Par ailleurs, on a vite fait de critiquer les principaux protagonistes de la scène politique mauricienne tout en citant les pays occidentaux comme exemple, mais il ne faut certainement pas oublier que la réputation des leaders les plus éminents de ce monde laisse grandement à désirer. De Donald Trump à plus récemment Boris Johnson, ou même Justin Trudeau, qui s’est récemment trouvé au cœur d’un scandale de corruption, la politique décevante, partisane et fourbe touche toutes les parties du globe.   

Contrairement au Dodo, les palabres, le ‘vey zafer dimounn’ et les coups bas ne sont pas des pratiques endémiques de notre île. Contrairement à ce qu’on pourrait croire, ces comportements sont purement causés par la nature humaine et le stimulus que lui procurent les potins, et ne sont nullement attribués à certaines cultures spécifiquement. Ces pratiques malsaines sont certainement aussi observées dans l’environnement professionnel et social des pays occidentaux, et le fait de posséder un job ou un statut social à l’« American Dream » ne nous immunise pas contre ces comportements destructifs.

Nous avons aussi cette perception des Mauriciens étant ‘ti-lespri’, fervents adeptes du ‘nouban-isme’. Toutefois, il n’est pas nécessaire de chercher bien loin pour réaliser que le racisme et l’intolérance font partie des pratiques les plus destructrices du monde occidental. Et nous, en tant qu’étrangers et personnes de couleur dans ces pays majoritairement caucasiens, sommes jugés encore plus sévèrement de par notre couleur de peau, notre accent et nos origines. On peine parfois à l’admettre, mais nombreux de nos compatriotes de la diaspora mauricienne en payent les conséquences au quotidien. En relativisant, nous réaliserons que nous avons beaucoup de chance de vivre dans un environnement paisible, où un peuple arc-en-ciel puisse prospérer en toute harmonie.

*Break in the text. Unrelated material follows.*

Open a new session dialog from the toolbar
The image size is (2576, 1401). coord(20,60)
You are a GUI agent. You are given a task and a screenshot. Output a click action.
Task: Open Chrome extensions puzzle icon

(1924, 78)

Ceci est un appel aux Mauriciens d’ici et d’ailleurs de se dénuer de cette attitude négative envers nou tizil, et de cet esprit de comparaison, qui a pour seule conséquence la propagation d’un peuple perpétuellement amer et mécontent. Que vous choisissez de vous établir à la mère-patrie ou à l’étranger, ceci est un choix entièrement personnel basé sur des préférences individuelles, et je tiens à accentuer qu’il n’y a ni bon ni mauvais choix. Une chose est cependant certaine : il n’existe pas de monde utopique. Chaque contexte possède ses pour et contre, et il nous appartient d’évaluer quel environnement correspond le mieux à nos aspirations et à nos valeurs. Et qu’importe le choix que nous poursuivons, prenons le temps d’apprécier notre petit coin de paradis, et anou marye-pike pour cultiver le potentiel de nou tizil à son maximum.